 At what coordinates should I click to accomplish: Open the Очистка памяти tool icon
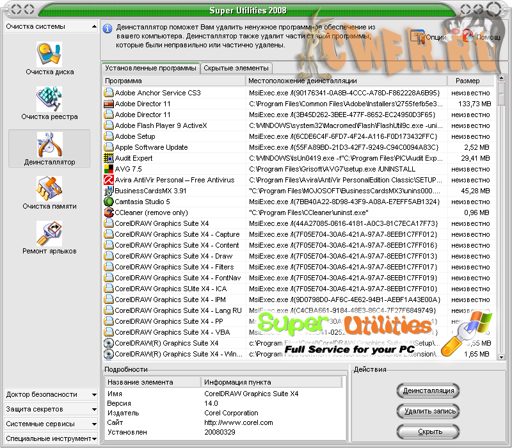pos(49,189)
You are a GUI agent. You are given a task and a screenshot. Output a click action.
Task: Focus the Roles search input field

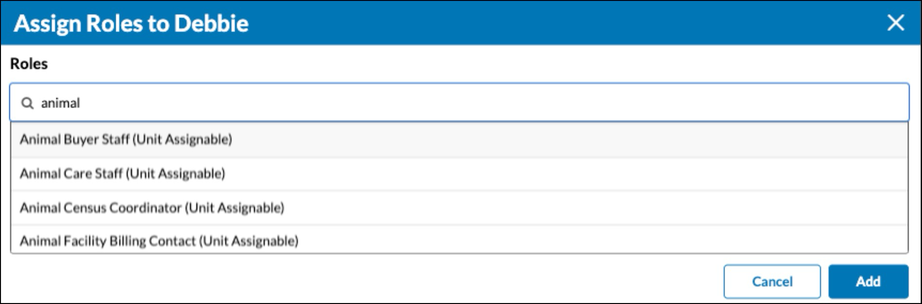459,102
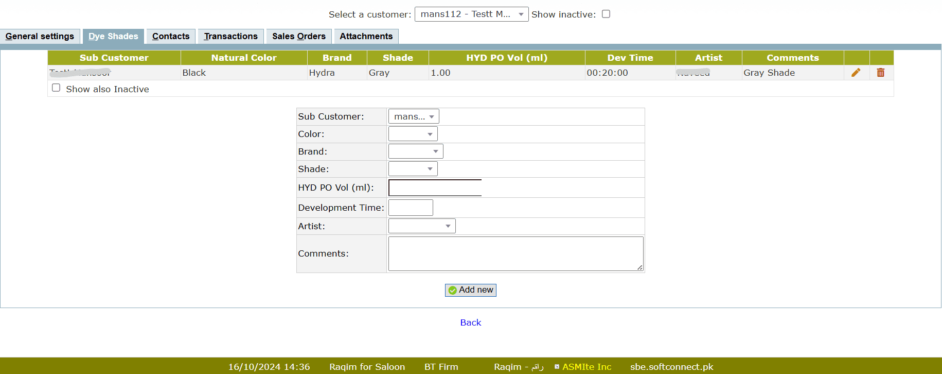Image resolution: width=942 pixels, height=374 pixels.
Task: Expand the Sub Customer dropdown
Action: coord(414,116)
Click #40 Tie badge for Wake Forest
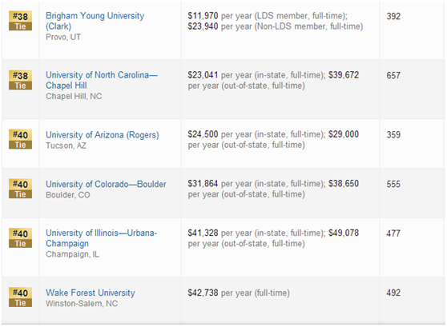The width and height of the screenshot is (447, 327). 20,297
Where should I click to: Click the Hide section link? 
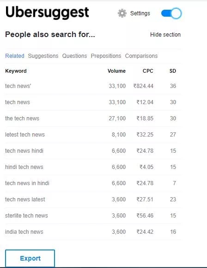(x=165, y=35)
==*==
▶ _Activity_: Please set down the lines above word for word and leave out the pictures.

▶ _Expected output_:
 At what coordinates should I click to accomplish: Open the Очистка памяти tool icon
pos(49,189)
You are a GUI agent. You are given a task and a screenshot. Output a click action.
Task: Focus the Roles search input field

459,102
Image resolution: width=942 pixels, height=374 pixels.
Task: Expand the Sub Customer dropdown
Action: coord(414,116)
Click #40 Tie badge for Wake Forest
The width and height of the screenshot is (447, 327). 20,297
Where should I click to: Click the Hide section link? 
(x=165, y=35)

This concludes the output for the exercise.